__Records for this task__.
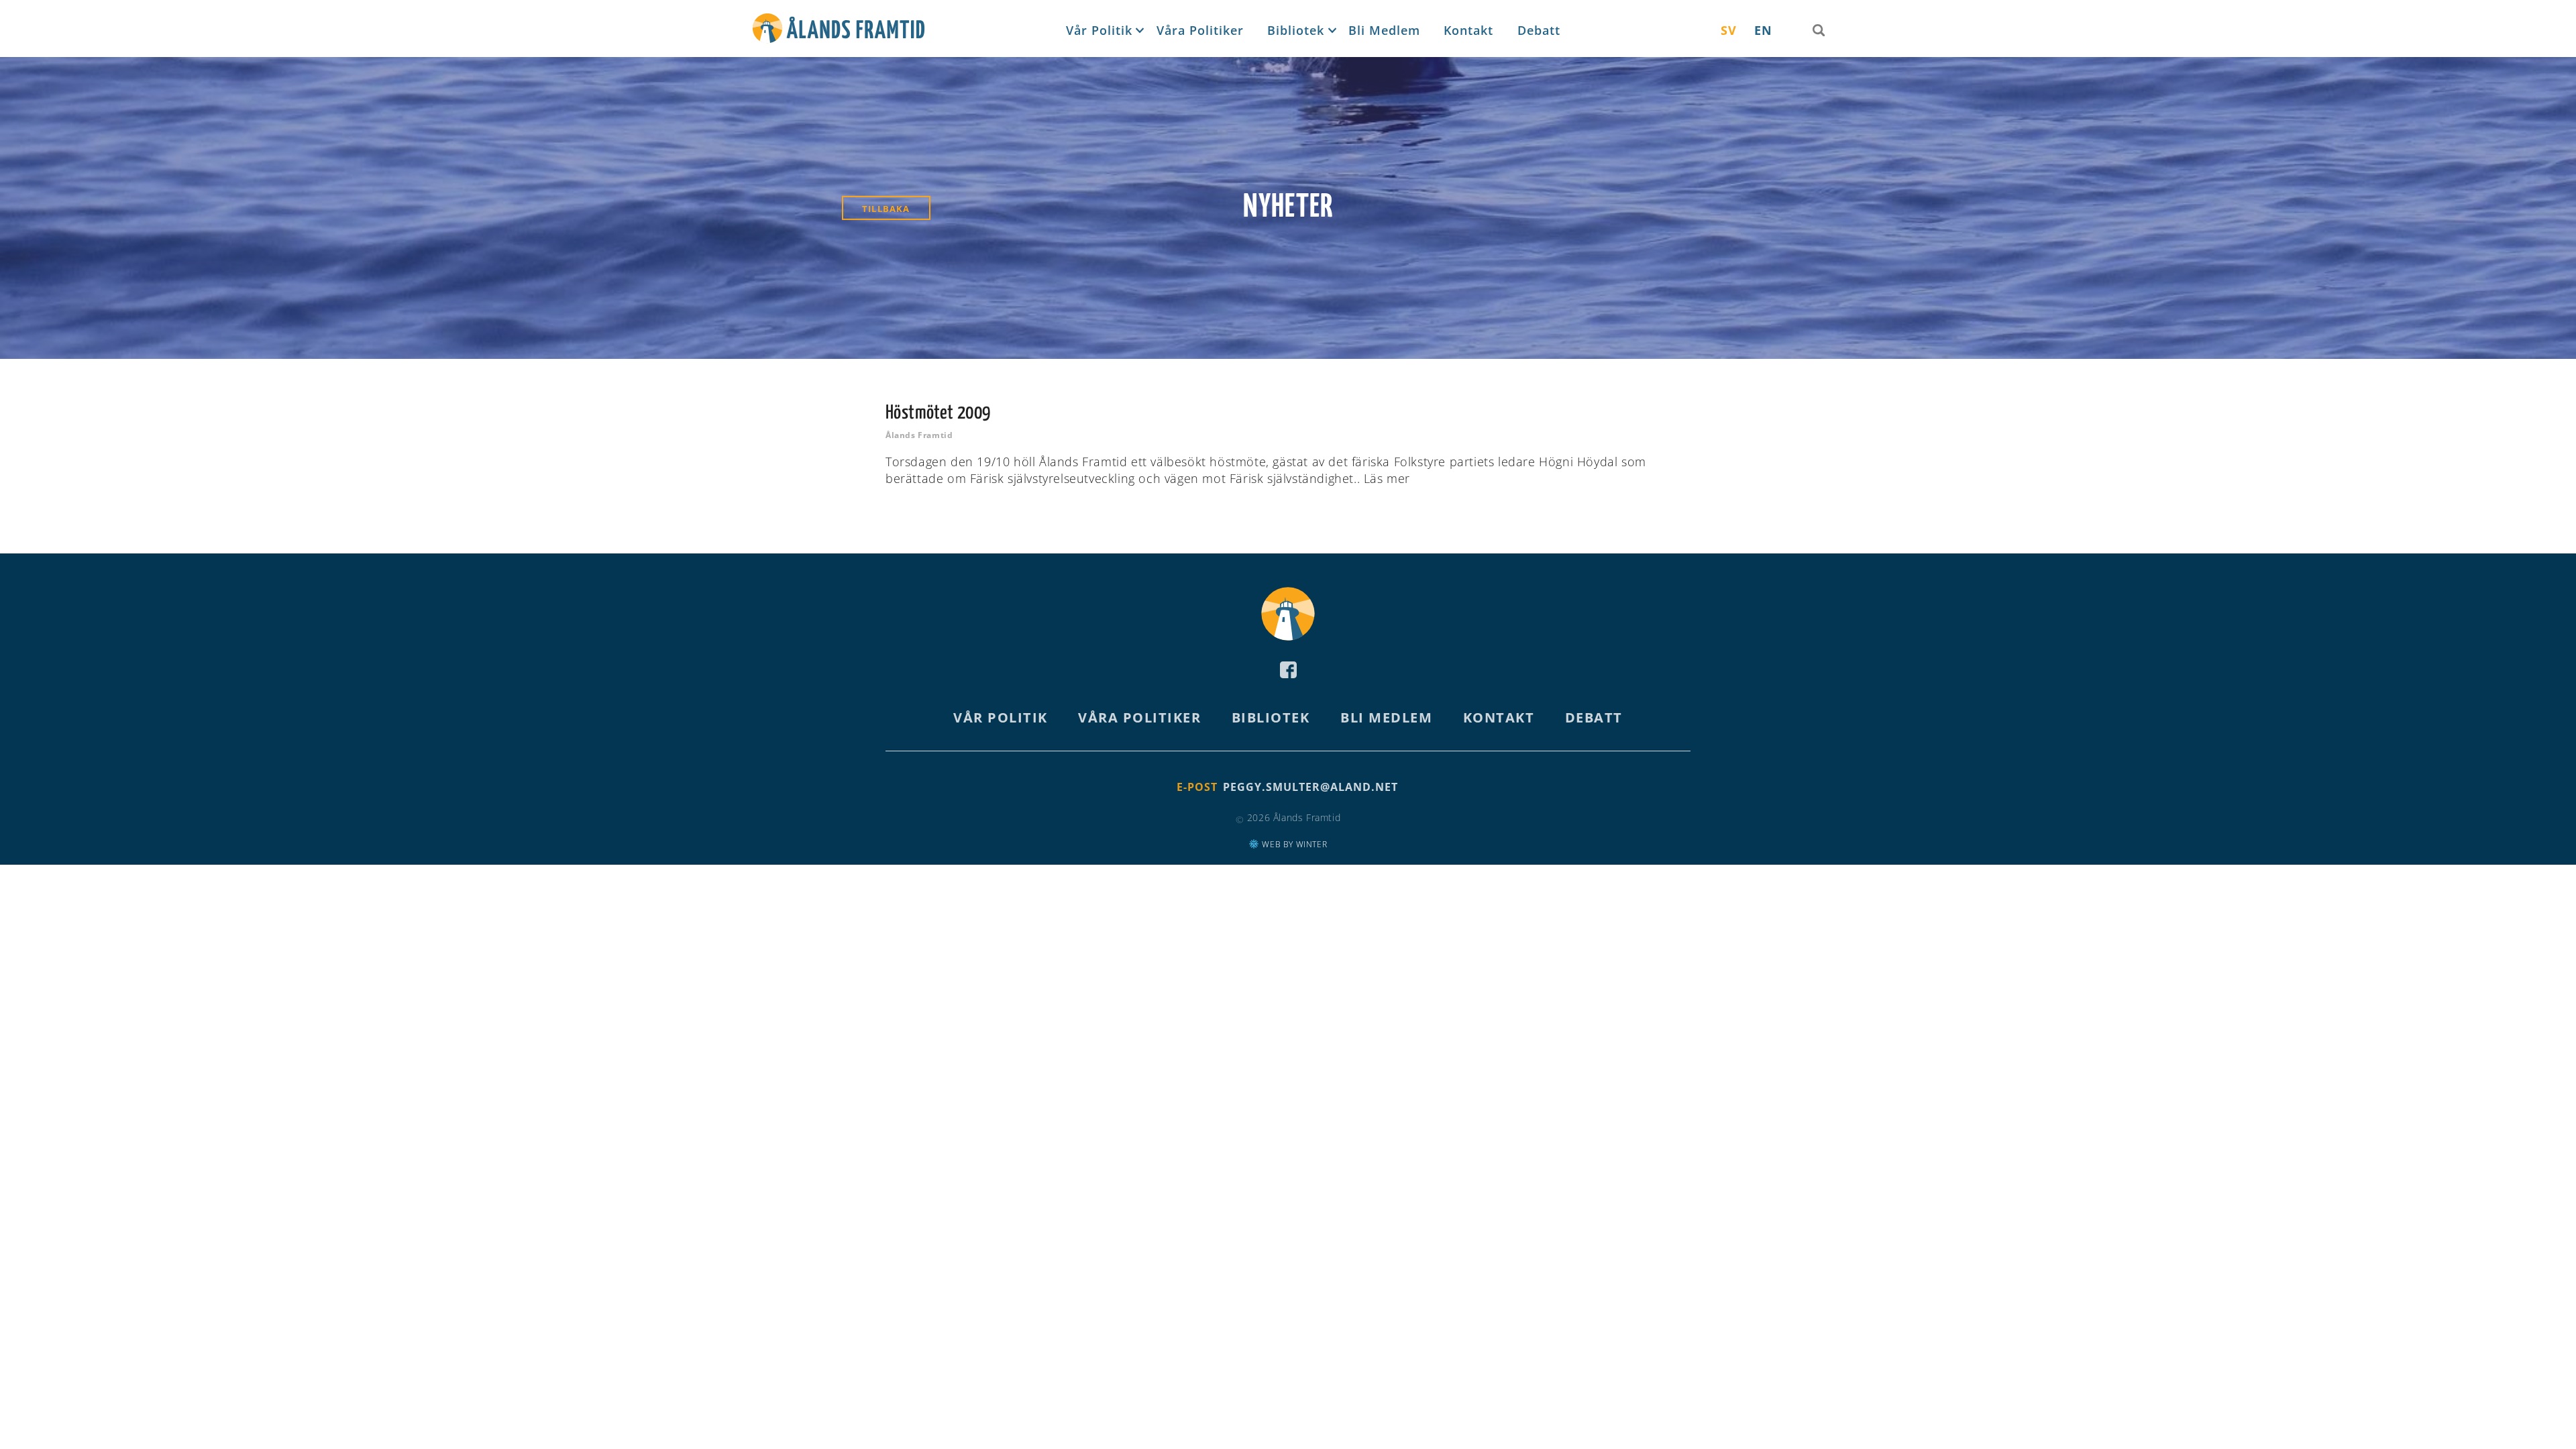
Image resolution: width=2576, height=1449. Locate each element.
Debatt (1538, 30)
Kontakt (1468, 30)
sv (1729, 30)
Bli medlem (1384, 30)
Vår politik (1099, 30)
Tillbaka (886, 209)
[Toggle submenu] (1138, 30)
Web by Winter (1293, 844)
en (1763, 30)
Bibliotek (1295, 30)
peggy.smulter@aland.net (1310, 787)
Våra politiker (1200, 30)
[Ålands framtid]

__Exercise details__. Only the lines from the one containing "Debatt (1538, 30)" through the end of the records above belong in the output, each exactly as it stands, both ends included.

__The answer__.
Debatt (1538, 30)
Kontakt (1468, 30)
sv (1729, 30)
Bli medlem (1384, 30)
Vår politik (1099, 30)
Tillbaka (886, 209)
[Toggle submenu] (1138, 30)
Web by Winter (1293, 844)
en (1763, 30)
Bibliotek (1295, 30)
peggy.smulter@aland.net (1310, 787)
Våra politiker (1200, 30)
[Ålands framtid]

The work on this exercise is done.